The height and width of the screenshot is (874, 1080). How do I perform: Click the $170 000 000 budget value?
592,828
* * *
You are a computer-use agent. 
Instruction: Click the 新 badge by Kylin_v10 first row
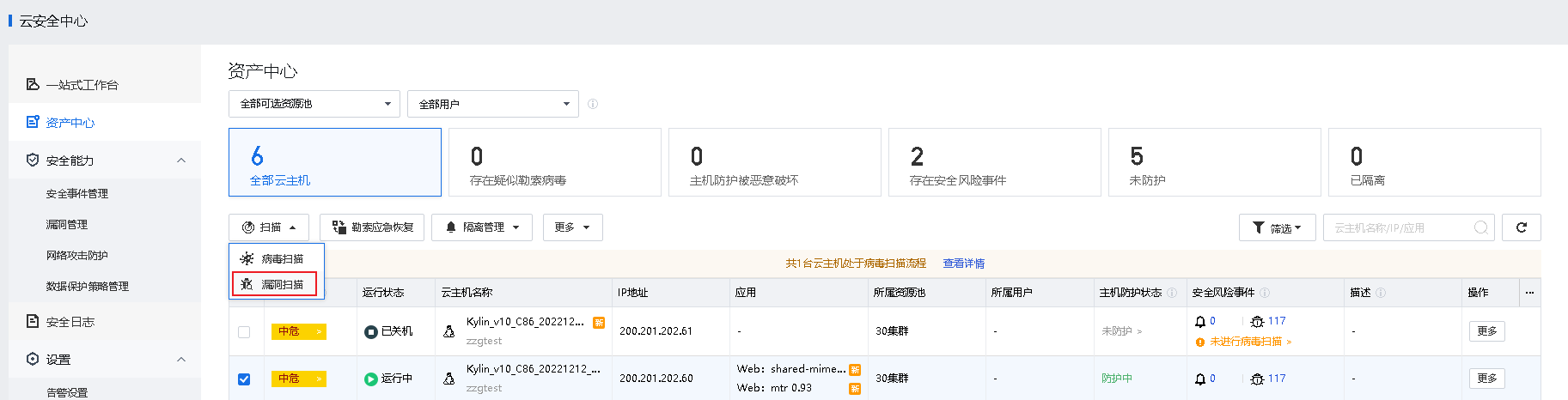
==
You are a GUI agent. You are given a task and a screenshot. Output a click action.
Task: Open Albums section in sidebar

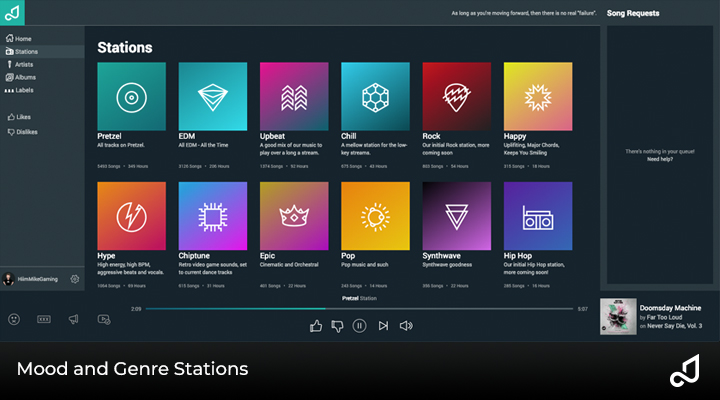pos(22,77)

Exercise: Of the lines in the data, report each one containing the string "agent".

Exercise output:
You are a computer-use agent. 
You are a GUI agent. You are given a task and a screenshot. Output a click action.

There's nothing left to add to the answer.